Será Possível a Existência de um Modelo Económico Perfeito?

De modo a facilitar a compreensão deste artigo, baseei-me no episódio piloto da sitcom “Friends”. Uma das protagonistas (Rachel) é descendente de uma família rica e bastante dependente do dinheiro do pai. Procurando a sua independência financeira, foge do próprio casamento. Entretanto, em Manhattan, cinco amigos (Chandler, Joey, Phoebe, Ross e Monica) encontram-se num café a conversar. A certa altura, entra Rachel vestida de noiva, acabada de fugir do seu casamento. Mais à frente, apesar de procurar a sua independência, Rachel continua a usar os cartões de crédito do pai para pagar compras em lojas de roupa. Então, as outras cinco personagens, encorajam-na a cortar os cartões de crédito do pai para a obrigar a procurar por trabalho para conseguir a independência. No momento em que os corta, Monica confessa “Bem-vinda ao mundo real! É uma porcaria! Vais adorar”.

Será possível a existência de um modelo económico perfeito? Um tema bastante relevante para a nossa sociedade, visto que em todo o mundo nos debatemos com enormes desigualdades.
Podemos analisar este problema de várias formas. Neste ensaio abordarei duas: o liberalismo (doutrina económica que visa limitar os poderes do Estado face às liberdades individuais) e o comunismo (doutrina que defende a coletivização dos meios de produção, a repartição dos bens de consumo de acordo com as necessidades de cada um e a supressão das classes sociais). Terei como base Adam Smith e Karl Marx, respetivamente.

Autor de “A Riqueza das Nações” é um dos mais famosos liberais da história. Smith mostra que a riqueza das nações assenta na divisão do trabalho: “A opulência (riqueza) nasce da divisão do trabalho”. A conceção liberal do homem é “um ser racional que apenas procura um máximo de lucro com um mínimo de esforço”. Baseia a sua tese na análise da repartição de tarefas produtivas numa manufactura de agulhas, em que o fabrico de cada agulha é fragmentado em dezoito operações diferentes. A divisão do trabalho aumenta a aptidão dos operários e permite suprimir os tempos gastos na passagem de uma atividade para a outra. Alarga a sua reflexão a um quadro internacional, formulando uma lei dita de “vantagem absoluta”: cada país deve especializar-se nos bens que consegue produzir a preços mais baixos que os países estrangeiros. Numa economia onde reina a divisão do trabalho, cada produtor, tendo de vender o seu produto, deve rivalizar com todos os outros pela satisfação do consumidor. Aquele que procurar enriquecer evitando o esforço de servir o cliente ou oferecendo preços proibitivos está condenado à falência. A busca do lucro individual leva o produtor, quase contra a sua vontade – como se fosse impulsionado por uma “mão invisível” – a servir os interesses da maioria. Os interesses individuais e o interesse da sociedade harmonizam-se. Explicou bem a sua ideia dizendo: “⁠Não é da benevolência do açougueiro, do cervejeiro ou do padeiro que espero o meu jantar, mas da consideração que eles tem pelos próprios interesses. Apelamos não à sua humanidade, mas ao seu amor-próprio, e nunca lhes falamos das nossas próprias necessidades, mas das vantagens que eles podem obter.”

DADOS RECOLHIDOS:
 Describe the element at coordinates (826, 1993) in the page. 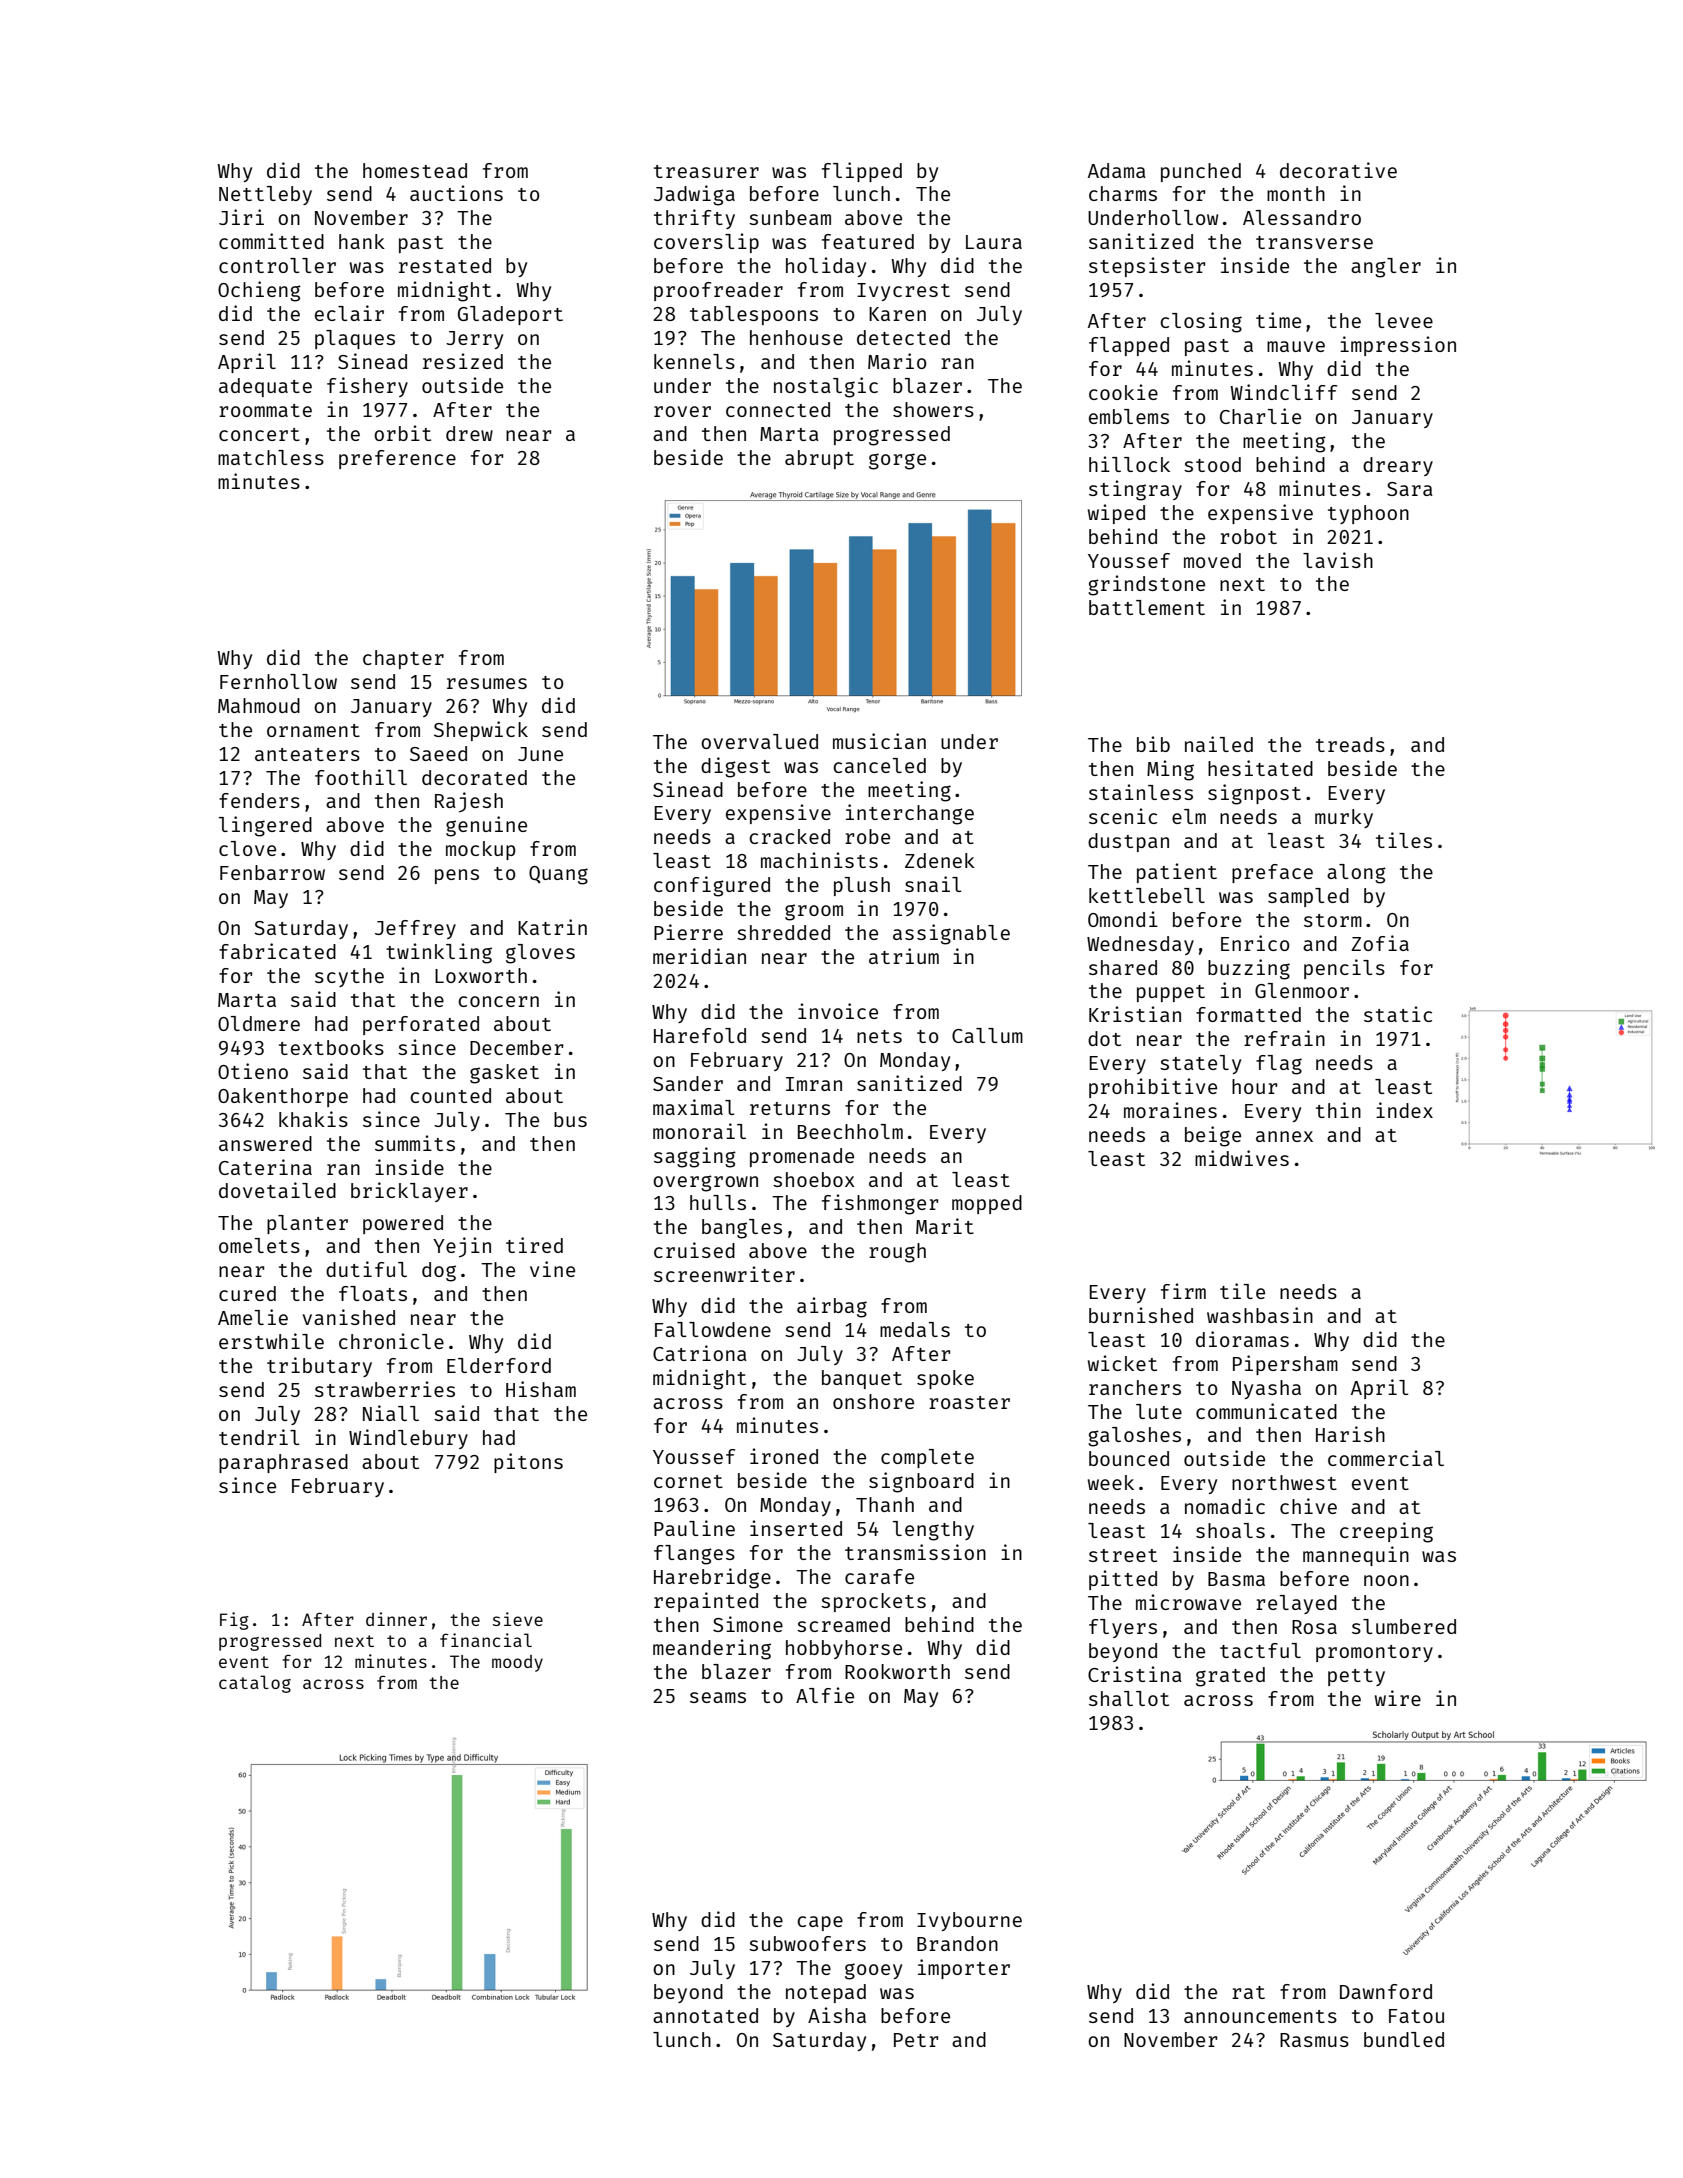

I see `notepad` at that location.
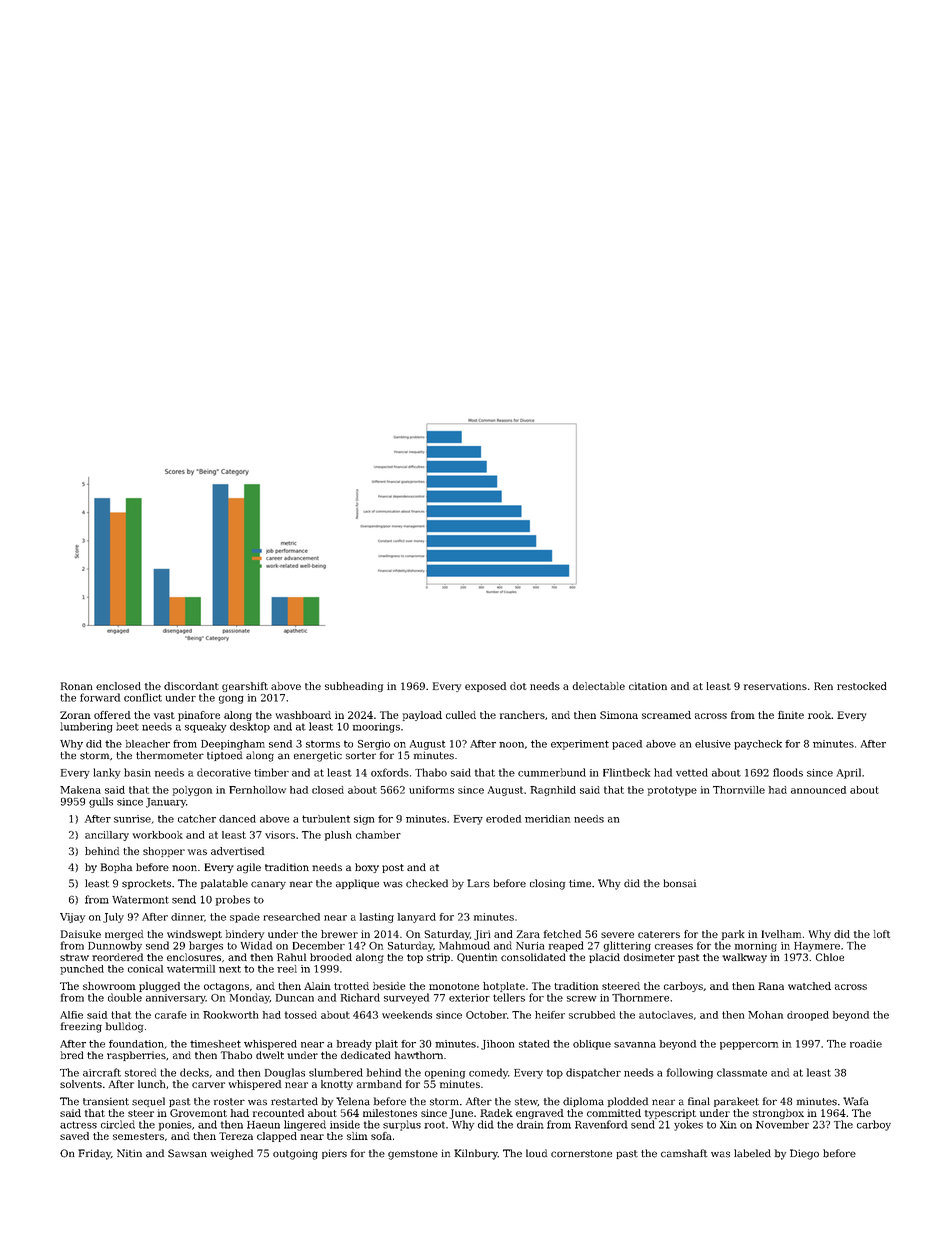 The image size is (952, 1233). I want to click on Nitin, so click(129, 1153).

O QUE SE PEDE: Transcreva palavra por palavra o trecho do texto sobre o modelo económico perfeito que vai de "Será possível a existência de um modelo económico perfeito? Um" até "Karl Marx, respetivamente.".

EXERCÍCIO RESOLVIDO:
Será possível a existência de um modelo económico perfeito? Um tema bastante relevante para a nossa sociedade, visto que em todo o mundo nos debatemos com enormes desigualdades.
Podemos analisar este problema de várias formas. Neste ensaio abordarei duas: o liberalismo (doutrina económica que visa limitar os poderes do Estado face às liberdades individuais) e o comunismo (doutrina que defende a coletivização dos meios de produção, a repartição dos bens de consumo de acordo com as necessidades de cada um e a supressão das classes sociais). Terei como base Adam Smith e Karl Marx, respetivamente.